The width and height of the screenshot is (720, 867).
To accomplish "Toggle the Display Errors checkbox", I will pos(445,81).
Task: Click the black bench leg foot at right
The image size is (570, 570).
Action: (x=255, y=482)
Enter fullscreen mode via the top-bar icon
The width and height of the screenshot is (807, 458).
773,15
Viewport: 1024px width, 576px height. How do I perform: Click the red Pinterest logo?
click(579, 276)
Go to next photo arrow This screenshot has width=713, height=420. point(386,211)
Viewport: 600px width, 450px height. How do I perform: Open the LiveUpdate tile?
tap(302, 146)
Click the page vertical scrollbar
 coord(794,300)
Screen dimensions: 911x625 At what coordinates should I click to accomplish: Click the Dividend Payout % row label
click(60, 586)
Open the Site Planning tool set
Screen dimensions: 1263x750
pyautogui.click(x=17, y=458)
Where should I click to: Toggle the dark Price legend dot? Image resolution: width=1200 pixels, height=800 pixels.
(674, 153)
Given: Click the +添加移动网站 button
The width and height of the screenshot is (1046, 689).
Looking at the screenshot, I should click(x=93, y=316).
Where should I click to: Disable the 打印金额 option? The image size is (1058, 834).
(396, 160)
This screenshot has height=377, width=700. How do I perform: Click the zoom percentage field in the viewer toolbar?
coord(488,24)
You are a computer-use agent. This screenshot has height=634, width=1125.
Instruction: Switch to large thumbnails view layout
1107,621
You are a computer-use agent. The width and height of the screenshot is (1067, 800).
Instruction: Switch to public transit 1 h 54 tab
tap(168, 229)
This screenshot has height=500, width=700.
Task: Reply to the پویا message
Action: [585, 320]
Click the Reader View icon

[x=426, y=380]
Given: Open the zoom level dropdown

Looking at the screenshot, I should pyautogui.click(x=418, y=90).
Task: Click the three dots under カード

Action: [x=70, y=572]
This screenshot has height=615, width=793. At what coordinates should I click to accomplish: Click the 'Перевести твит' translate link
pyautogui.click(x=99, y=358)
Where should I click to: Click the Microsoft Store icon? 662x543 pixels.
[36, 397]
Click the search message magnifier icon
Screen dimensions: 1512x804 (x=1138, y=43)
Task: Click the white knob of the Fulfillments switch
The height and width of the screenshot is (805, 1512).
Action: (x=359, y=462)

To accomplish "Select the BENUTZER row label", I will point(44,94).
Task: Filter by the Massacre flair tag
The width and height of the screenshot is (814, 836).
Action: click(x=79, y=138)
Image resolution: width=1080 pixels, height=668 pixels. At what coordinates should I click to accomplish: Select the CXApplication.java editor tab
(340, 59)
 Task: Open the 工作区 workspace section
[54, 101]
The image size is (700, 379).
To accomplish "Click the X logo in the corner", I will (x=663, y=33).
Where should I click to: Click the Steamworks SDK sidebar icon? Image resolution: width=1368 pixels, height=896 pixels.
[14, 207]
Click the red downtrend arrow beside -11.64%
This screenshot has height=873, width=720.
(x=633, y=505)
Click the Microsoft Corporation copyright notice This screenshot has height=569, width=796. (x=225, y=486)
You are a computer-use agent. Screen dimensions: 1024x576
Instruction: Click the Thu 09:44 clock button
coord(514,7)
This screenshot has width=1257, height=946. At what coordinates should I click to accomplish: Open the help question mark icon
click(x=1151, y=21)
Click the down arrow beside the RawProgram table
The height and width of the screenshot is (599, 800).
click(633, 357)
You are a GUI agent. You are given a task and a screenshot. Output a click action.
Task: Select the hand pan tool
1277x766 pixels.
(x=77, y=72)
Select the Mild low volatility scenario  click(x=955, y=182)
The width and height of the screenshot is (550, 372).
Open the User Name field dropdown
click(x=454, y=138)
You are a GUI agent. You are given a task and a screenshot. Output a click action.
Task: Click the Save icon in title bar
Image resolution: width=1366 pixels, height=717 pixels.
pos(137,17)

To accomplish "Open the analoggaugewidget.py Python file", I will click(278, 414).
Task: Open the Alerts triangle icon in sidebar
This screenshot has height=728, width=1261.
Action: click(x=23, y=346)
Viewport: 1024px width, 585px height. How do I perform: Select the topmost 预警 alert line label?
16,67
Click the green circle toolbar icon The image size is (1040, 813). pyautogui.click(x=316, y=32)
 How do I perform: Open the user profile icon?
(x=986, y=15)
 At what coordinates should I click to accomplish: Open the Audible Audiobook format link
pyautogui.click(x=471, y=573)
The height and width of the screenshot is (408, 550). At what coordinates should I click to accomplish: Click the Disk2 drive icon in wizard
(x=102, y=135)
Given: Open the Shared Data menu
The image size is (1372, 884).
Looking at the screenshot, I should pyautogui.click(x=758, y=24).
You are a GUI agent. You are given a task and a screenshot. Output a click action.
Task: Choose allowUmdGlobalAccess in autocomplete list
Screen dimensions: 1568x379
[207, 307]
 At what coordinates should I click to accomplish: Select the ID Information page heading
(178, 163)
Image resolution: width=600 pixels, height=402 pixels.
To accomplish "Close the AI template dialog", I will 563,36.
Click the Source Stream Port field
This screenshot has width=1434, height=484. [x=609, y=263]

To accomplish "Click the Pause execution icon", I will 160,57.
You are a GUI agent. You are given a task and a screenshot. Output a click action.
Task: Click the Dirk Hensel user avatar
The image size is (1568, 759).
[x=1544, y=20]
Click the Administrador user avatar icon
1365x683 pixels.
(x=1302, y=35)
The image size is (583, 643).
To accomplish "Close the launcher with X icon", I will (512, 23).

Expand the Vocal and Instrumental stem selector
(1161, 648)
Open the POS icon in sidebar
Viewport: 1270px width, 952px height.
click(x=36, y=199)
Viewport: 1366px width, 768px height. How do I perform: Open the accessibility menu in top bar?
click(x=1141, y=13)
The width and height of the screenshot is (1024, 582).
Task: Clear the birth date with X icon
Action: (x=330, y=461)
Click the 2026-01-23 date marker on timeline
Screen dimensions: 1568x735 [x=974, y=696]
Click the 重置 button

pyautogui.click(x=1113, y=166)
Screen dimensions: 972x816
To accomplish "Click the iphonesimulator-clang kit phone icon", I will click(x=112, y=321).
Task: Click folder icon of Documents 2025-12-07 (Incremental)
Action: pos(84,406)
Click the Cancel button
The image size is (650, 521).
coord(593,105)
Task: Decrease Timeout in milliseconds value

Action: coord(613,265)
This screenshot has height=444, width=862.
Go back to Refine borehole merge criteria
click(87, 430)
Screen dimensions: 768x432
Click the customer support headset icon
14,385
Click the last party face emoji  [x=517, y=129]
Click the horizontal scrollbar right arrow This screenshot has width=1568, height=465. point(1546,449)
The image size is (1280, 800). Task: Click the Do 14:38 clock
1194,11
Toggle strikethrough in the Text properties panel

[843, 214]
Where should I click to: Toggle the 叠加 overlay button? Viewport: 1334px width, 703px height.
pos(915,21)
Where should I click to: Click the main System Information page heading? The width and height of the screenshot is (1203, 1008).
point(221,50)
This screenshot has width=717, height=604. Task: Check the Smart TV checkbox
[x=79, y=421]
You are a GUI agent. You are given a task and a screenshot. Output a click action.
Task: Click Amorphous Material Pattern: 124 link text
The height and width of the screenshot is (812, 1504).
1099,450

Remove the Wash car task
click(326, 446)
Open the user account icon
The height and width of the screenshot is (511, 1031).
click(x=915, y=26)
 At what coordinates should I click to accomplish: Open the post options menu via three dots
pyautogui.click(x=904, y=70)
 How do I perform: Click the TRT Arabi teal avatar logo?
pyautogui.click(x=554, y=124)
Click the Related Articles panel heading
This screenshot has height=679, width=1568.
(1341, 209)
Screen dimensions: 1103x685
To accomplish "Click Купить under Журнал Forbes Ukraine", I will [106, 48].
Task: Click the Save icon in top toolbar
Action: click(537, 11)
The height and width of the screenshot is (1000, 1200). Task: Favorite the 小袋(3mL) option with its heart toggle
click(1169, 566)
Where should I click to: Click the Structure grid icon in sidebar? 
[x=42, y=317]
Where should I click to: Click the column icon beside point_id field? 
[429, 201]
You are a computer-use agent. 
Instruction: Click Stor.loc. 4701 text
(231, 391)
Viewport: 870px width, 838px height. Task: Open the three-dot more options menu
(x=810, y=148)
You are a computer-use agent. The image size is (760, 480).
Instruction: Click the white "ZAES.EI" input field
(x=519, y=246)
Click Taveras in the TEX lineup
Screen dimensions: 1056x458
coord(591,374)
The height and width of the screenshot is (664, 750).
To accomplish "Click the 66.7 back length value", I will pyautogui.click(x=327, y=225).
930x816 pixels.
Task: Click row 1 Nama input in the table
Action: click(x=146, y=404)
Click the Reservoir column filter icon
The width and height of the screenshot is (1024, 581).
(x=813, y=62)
________________________
Task brief: Each line above from the one with "At what coordinates should I click to accomplish: Select the ID" up to and including the one with "Task: Click the Dirk Hensel user avatar" must be set down exactly, and no line outside that span may appear.

Finished task:
 At what coordinates should I click to accomplish: Select the ID Information page heading
(178, 163)
Image resolution: width=600 pixels, height=402 pixels.
To accomplish "Close the AI template dialog", I will 563,36.
Click the Source Stream Port field
This screenshot has width=1434, height=484. [x=609, y=263]

To accomplish "Click the Pause execution icon", I will 160,57.
You are a GUI agent. You are given a task and a screenshot. Output a click action.
Task: Click the Dirk Hensel user avatar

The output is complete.